Notwithstanding the above statement by the Foreign Ministry, the Sri Lankan delegation to Geneva has “recently reaffirmed the Govt.’s commitment to implementing the UNHRC Resolution 30/1 (Oct. 2015) which calls for the setting up of a War Crimes Tribunal with the participation of foreign judges, defense lawyers, prosecutors and investigators …” (The Island editorial November 17, 2017).

In view of these vastly contradictory statements coming from the Foreign Ministry, the country is at a loss to understand the true commitment of the government; is it for a “credible investigation locally”, or is it “for setting up of a War Crimes Tribunal with the participation of foreign judges etc.”? In this regard it is pertinent to recall that the Prime Minister has already warned that any process that involves the “participation” of foreign judges etc. would amount to a constitutional amendment which will have to be ratified by Parliament with a 2/3 majority and approved by people at a referendum. This means that the commitment given in Geneva by the Sri Lankan delegation cannot be met since the government would not resort to any measures to change the constitution merely in order to accommodate provisions in the 30/1 UNHRC resolution.

Whether Geneva would view the undertaking given by Sri Lanka, notwithstanding the associated constitutional constraints, as an attempt to trivialize the whole issue is not evident at this time. However, the comment by the UN High Commissioner that if matters are not addressed with the seriousness it deserves, the UNHRC would be compelled to explore measures such as universal jurisdiction should be treated as an indication of future possibilities. This means that consequences for inconsistency and commitment to undertakings that the government has no intention of fulfilling could result in dire consequences.

RELEVANCE of NUMBERS

Ever since the claim of 40,000 civilian deaths was in the UN Secretary General’s Panel of Experts or Darusman report, successive governments and committed individuals have gone to great lengths to refute that number. The latest to do so is Lord Naseby of the UK. His statement to the House of Lords reflects the sheer injustice that Sri Lanka has had to face because of unsubstantiated and baseless numbers concocted to satisfy politically driven agendas, and also his untiring compulsion to find the truth as to what really happened.

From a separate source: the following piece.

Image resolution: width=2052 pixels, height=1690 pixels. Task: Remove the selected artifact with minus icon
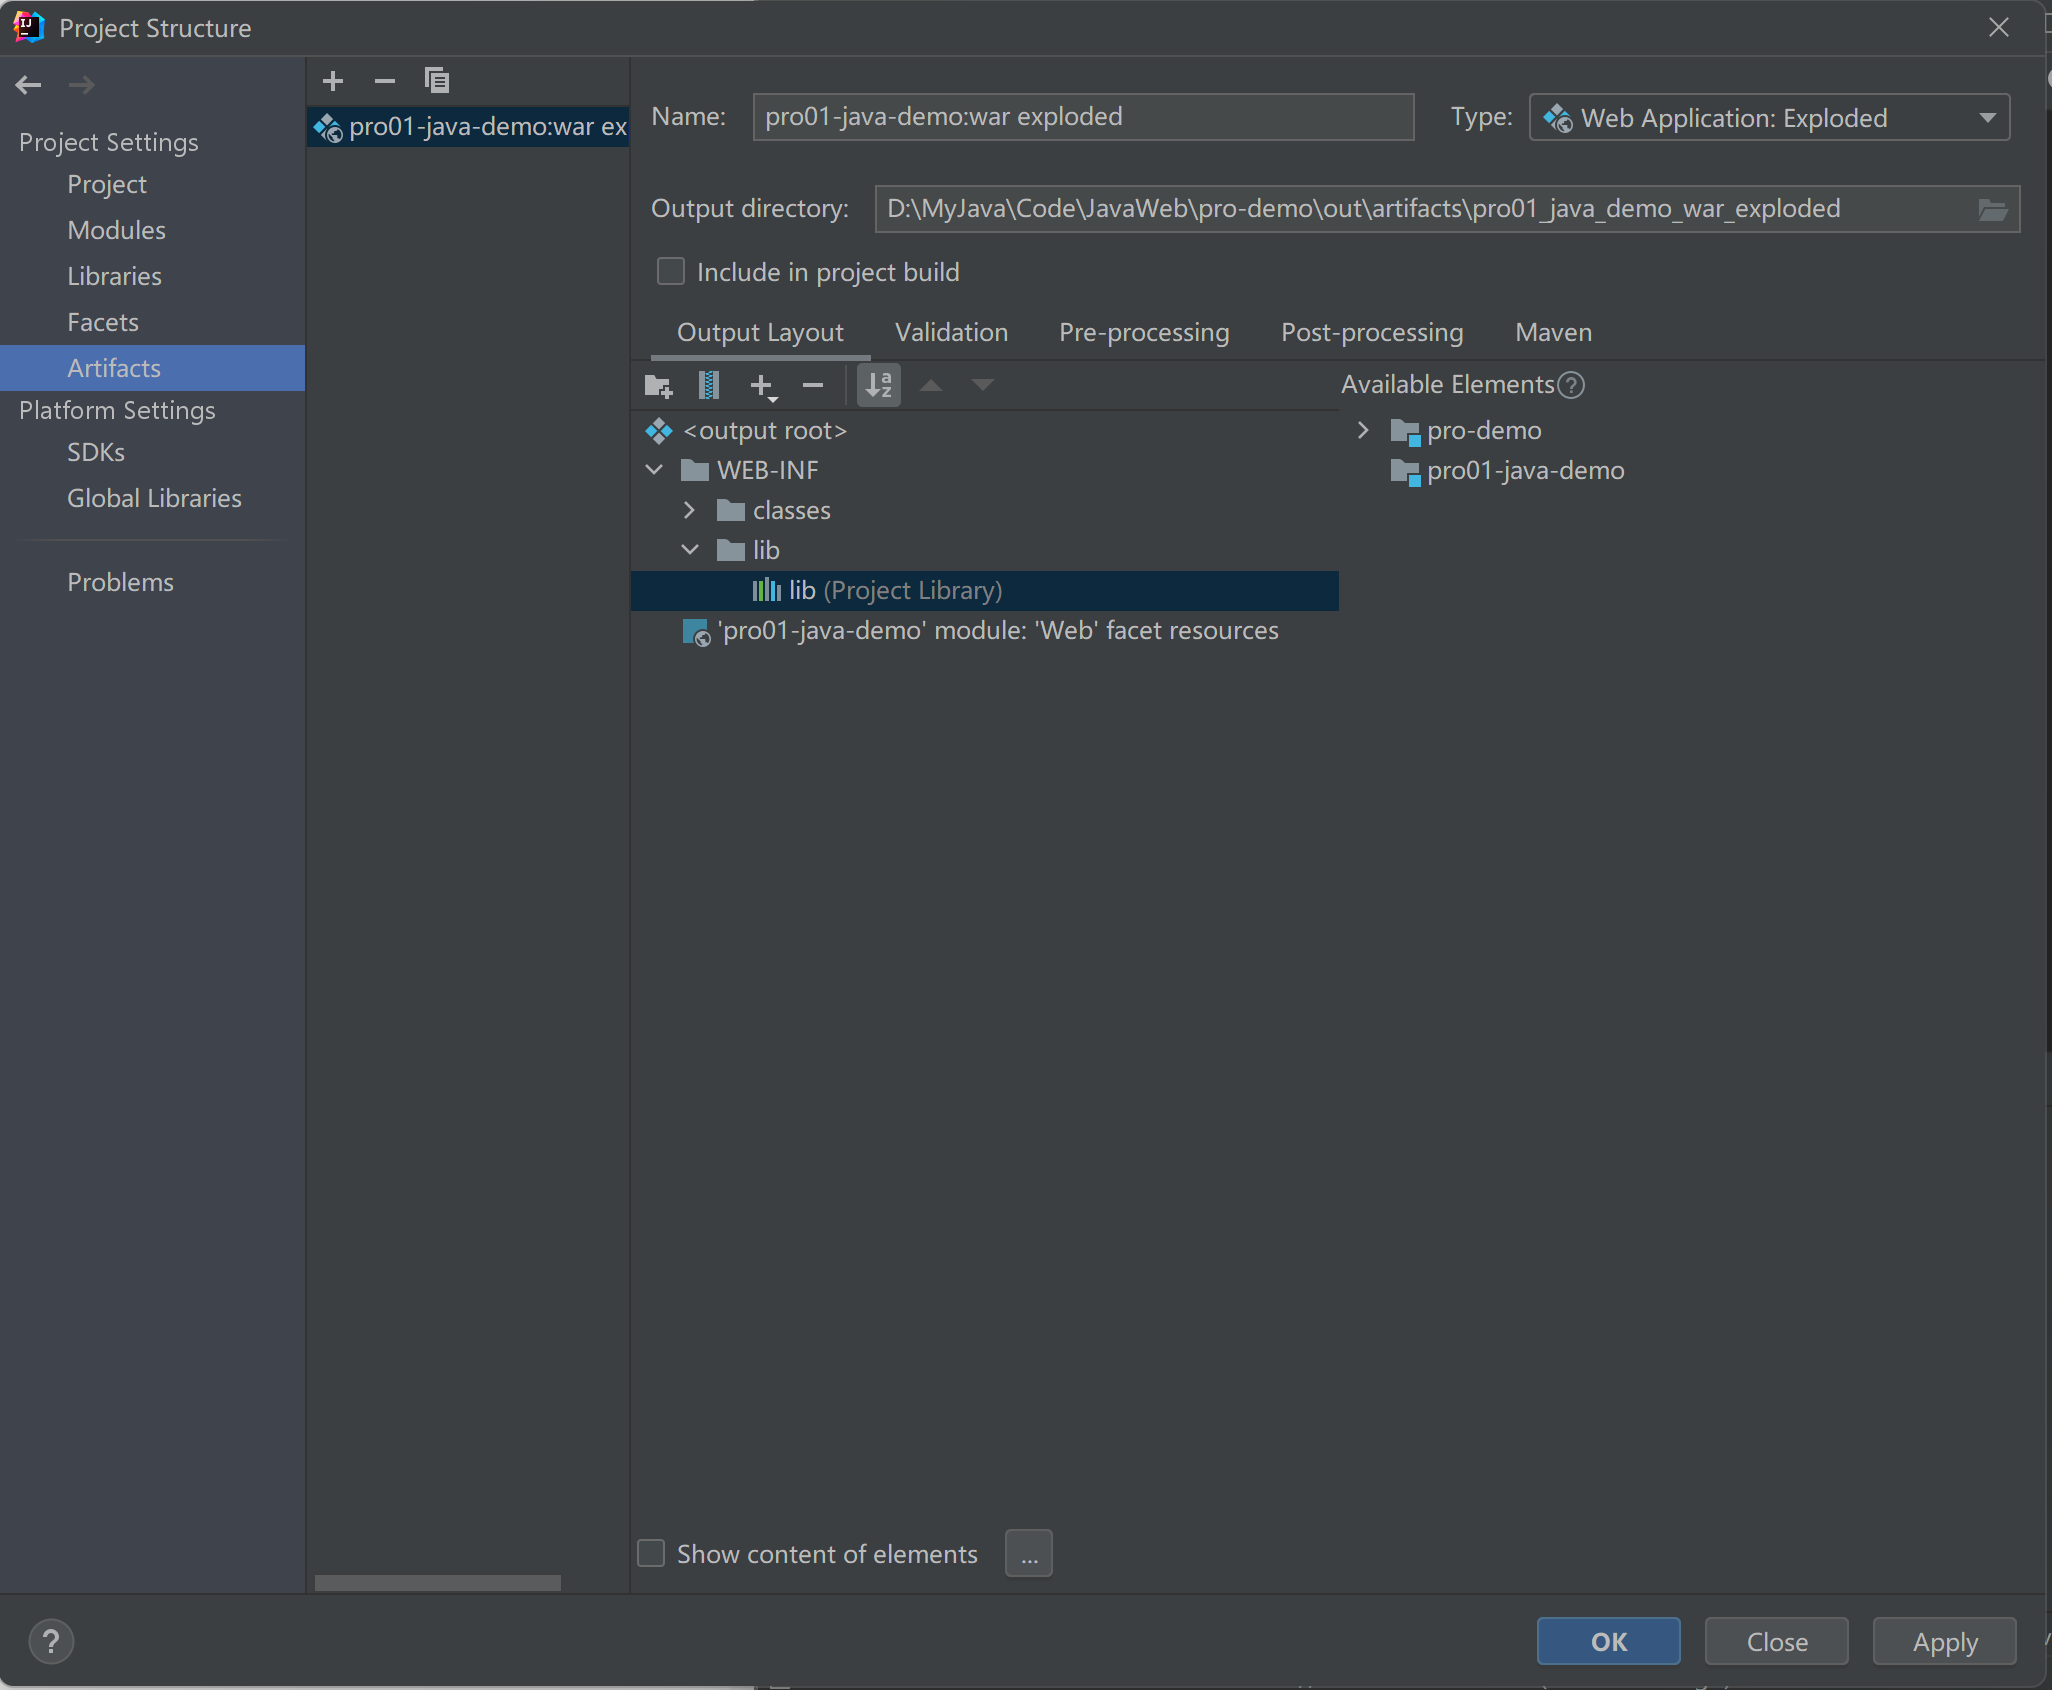pyautogui.click(x=385, y=81)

It is the combination of these two factors that has driven Lord Naseby to go to the lengths that he has done. During his address to the House of Lords, he stated:

“I have discovered an unpublished report from the United Nations country team, which stated that from August 2008 up to May 2009, the number of civilians killed was 7,721. The war ended six days later, so it cannot possibly have got up to 40,000. Then I looked at what Gordon Weiss, the former UN spokesman said. He produced an estimate in 2009 of 7,000 civilian deaths. He also made the simple observation that, for the Sri Lankan army, it made no tactical sense to kill civilians. University Teachers for Human Rights…commented that from what happened it could not say that the purpose of bombing or shelling by government forces was to kill civilians. It also said that ground troops took great trouble not to harm civilians… US Ambassador Blake stated on 7 April that there were deaths of 4,164 from January to 6 April. Major General Holmes in his expert military report of March 2015 concurs with 7,000 to 8,000. Above all, all the people I have cited stated that there was no policy to kill civilians – in fact the opposite…”.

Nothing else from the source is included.